About the Cakewalk and the Golliwog.
Friday night my voice student (and painting friend) Mike was the featured vocalist at an evening of Ragtime music and dance. He was great.
Included in the performance were members of Triangle Vintage Dance. They shared some fascinating information about the dance known as the Cakewalk, telling us that white dancers picked it up around the turn of the century from minstrel show dancers: "If you think it looks kind of ridiculous, that's because our Cakewalk is actually an imitation of slaves who were themselves imitating the ballroom dances and high-society mannerisms of their masters."
As you can read at the Cakewalk History Page, the Cakewalk dance was invented (called the chalk walk) around 1850 by slaves who imitated a solemn processional dance of the Seminole Indians. The site adds: "Many of the special movements of the cake-walk, the bending back of the body, and the dropping of the hands at the wrists, amongst others, were a distinct feature in certain tribes of the African Kaffir dances."
It developed into a parody of the minuets and promenades danced by the upper-class whites in the "Big House." The slave parodists included "dignified walking, flirting, prancing, strutting, bowing low, waving canes, doffing hats, and a high kicking grand promenade."
For entertainment, plantation owners pitted their best "slave walkers" against each other. The prize would be a hoecake wrapped in cabbage leaf (origin of that takes the cake!) ... and the name "Cakewalk" was now set.
Minstrel show dancers in blackface parodied the Cakewalk, which was itself a parody.

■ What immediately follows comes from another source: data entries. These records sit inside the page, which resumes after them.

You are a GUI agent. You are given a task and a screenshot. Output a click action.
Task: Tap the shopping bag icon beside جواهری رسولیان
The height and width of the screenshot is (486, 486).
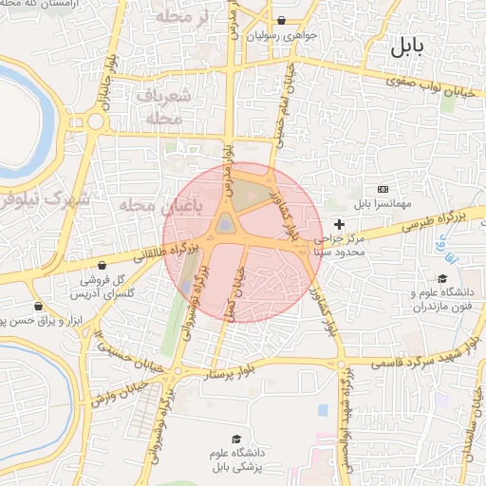point(282,21)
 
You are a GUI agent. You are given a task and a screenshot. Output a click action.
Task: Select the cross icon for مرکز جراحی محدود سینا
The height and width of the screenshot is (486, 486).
point(340,222)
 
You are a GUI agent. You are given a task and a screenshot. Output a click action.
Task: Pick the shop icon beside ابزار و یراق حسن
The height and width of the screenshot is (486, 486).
point(37,306)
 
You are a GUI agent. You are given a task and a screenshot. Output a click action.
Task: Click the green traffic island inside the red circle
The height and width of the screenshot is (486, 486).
point(226,223)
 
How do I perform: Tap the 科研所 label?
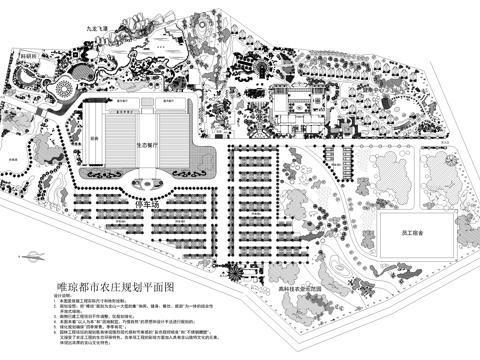(x=29, y=56)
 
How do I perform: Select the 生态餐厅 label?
(x=160, y=143)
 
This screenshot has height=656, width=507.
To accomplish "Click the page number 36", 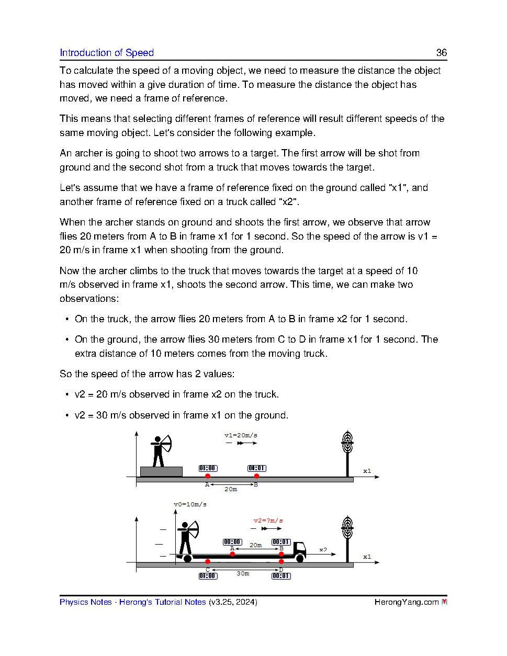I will [441, 53].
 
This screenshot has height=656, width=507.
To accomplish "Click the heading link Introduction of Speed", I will [107, 53].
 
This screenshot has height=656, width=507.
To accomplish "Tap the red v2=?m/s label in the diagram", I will [268, 521].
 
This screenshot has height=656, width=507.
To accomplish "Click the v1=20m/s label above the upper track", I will [241, 435].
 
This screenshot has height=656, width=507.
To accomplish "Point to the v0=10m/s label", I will [190, 504].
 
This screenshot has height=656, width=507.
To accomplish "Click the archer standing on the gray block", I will [160, 450].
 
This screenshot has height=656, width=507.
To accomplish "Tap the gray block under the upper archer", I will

"By the 1890's, the Cakewalk was the hottest thing around ... The Cakewalk was the first American dance to cross over from black to white society as well as from the stage (Minstrel shows) to ballroom. The Cakewalk would be the window for other African-American dances to enter white society in the future. Many of the upper class Summer and Seaside hotels would feature a Cakewalk at the end of the season."
The cakewalk's original meaning was lost; where it had originally been black slaves attempt to mock their superiors and for a minute live in autonomy, it had come to be the bumbling attempts of poor blacks to mimic the manners of whites. The dancers were no longer joking, but were portrayed as genuinely wanting to be like the superiors. More.
While I was googling around on this subject, the "Golliwog's Cakewalk" by Debussy came up and I was sort of horrified to discover this:
The golliwog image, popular in England and other European countries, is found on a variety of items, including postcards, jam jars, paperweights, brooches, wallets, perfume bottles, wooden puzzles, sheet music, wall paper, pottery, jewelry, greeting cards, clocks, and dolls. For the past four decades Europeans have debated whether the Golliwog is a lovable icon or a racist symbol.
The Golliwog began life in 1895 as a story book character ... the story begins with [two white dolls] encountering "a horrid sight, the blackest gnome." The little black "gnome" wore bright red trousers, a red bow tie on a high collared white shirt, and a blue swallow-tailed coat. He was a caricature of American black faced minstrels -- in effect, the caricature of a caricature. She named him Golliwogg.
Upton's Golliwogg character, like the rag doll which inspired it, was ugly. He was often drawn with paws instead of hands and feet. He had a coal black face, thick lips, wide eyes, and a mass of long unruly hair.4 He was a cross between a dwarf-sized Black minstrel and an animal. The appearance was distorted and frightening.
During the first half of the twentieth century, the Golliwog doll was a favorite children's soft toy in Europe. Only the Teddy Bear exceeded the Golliwog in popularity.
The French composer Claude Debussy was so enthralled by the Golliwogs in his daughter's books that one movement of his Children's Corner Suite is entitled "The Golliwog's Cakewalk."